Поглядывая по сторонам, я видел, что и другие ребята боятся не меньше, чем я. Один только Степа Чердынцев и здесь не унывал: он показывал ребятам, как шевелить ушами. Для этого он морщил лоб и старательно поднимал и опускал брови, пока уши у него и в самом деле не начинали слегка шевелиться. В другое время ребятам, наверно, очень понравился бы новый фокус и каждому захотелось бы обучиться этому искусству, но сейчас Степа не имел никакого успеха. Мельком поглядев в его сторону, ребята отворачивались и опять впивались глазами в стол, покрытый зеленым сукном.
Мне тоже было не до Степиных ушей. Очередь уже дошла до буквы "м". Передо мной пошел отвечать высокий, стриженный наголо мальчик в длинных брюках, в косоворотке, подпоясанной шелковым шнурком и вышитой по вороту и подолу. Когда назвали его фамилию - Малафеев, - он тайком, торопливо перекрестился, одернул косоворотку и с какой-то отчаянной решимостью ринулся к столу.

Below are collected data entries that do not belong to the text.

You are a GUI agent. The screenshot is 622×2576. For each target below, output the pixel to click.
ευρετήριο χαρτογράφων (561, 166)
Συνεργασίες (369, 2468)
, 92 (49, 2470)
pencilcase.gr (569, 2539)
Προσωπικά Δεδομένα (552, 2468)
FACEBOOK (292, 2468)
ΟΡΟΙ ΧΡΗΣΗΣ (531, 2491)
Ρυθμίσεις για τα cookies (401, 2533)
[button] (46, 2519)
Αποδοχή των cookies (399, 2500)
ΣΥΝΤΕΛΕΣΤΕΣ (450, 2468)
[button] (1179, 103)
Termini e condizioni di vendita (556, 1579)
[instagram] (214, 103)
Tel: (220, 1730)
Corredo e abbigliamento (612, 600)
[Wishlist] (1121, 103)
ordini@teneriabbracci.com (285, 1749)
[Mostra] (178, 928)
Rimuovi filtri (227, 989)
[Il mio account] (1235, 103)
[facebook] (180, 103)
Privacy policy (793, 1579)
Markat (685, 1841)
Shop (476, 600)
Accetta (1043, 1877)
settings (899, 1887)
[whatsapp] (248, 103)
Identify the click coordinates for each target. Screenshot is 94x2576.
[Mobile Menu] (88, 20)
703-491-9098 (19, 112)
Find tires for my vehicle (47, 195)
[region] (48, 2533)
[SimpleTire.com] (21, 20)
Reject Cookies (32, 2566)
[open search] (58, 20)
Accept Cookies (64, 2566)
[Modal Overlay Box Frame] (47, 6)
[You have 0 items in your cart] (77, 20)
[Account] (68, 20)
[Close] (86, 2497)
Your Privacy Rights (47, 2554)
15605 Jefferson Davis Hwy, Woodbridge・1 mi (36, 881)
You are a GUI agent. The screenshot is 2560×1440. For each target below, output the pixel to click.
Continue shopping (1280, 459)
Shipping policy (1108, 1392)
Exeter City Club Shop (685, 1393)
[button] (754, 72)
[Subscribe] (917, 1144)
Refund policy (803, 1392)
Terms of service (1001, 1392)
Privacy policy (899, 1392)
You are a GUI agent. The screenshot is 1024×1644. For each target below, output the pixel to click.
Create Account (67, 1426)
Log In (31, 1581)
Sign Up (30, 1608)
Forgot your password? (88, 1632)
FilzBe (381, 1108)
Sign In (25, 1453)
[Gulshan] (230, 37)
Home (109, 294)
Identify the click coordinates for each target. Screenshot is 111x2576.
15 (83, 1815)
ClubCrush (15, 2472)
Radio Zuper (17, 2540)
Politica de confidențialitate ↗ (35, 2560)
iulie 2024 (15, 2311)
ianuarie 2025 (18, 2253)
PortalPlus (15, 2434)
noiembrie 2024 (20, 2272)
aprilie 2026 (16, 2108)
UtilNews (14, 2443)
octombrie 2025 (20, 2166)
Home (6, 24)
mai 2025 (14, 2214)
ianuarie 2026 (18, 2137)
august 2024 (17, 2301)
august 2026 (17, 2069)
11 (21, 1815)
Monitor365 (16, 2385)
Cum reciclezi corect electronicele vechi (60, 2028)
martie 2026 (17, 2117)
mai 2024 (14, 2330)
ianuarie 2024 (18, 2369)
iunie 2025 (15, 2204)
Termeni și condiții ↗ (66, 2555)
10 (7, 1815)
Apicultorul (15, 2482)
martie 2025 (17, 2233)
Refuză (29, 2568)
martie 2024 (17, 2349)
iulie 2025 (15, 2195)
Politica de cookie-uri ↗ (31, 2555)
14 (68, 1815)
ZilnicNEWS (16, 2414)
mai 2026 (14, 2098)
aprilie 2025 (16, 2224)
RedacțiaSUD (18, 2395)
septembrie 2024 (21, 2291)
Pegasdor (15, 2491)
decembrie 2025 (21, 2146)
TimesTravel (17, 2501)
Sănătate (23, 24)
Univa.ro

Антонов скрипучим, безучастным голосом предложил ему прочесть вслух сказку "Лиса и Журавль".
Малафеев взял раскрытую книгу и медленно, по складам, будто ворочая камни, прочел несколько строк.
- Довольно, - прервал его Сапожник. - Скажите мне, какого рода существительное "журавль".
- Женского, - нерешительно ответил Малафеев.
- Почему женского?
- Потому что кончается на мягкий знак. Директор улыбнулся.
- Но ведь слово "учитель" тоже кончается на мягкий знак. Или, скажем, слово "парень". Что же, по-твоему, и "парень" женского рода?
- Нет, мужеского, - виновато сказал Малафеев. В голосе его уже слышались слезы.
- Ну, ладно, не робей! - приободрил его директор. - Со всяким случается... Прочитай-ка лучше какое-нибудь стихотворение.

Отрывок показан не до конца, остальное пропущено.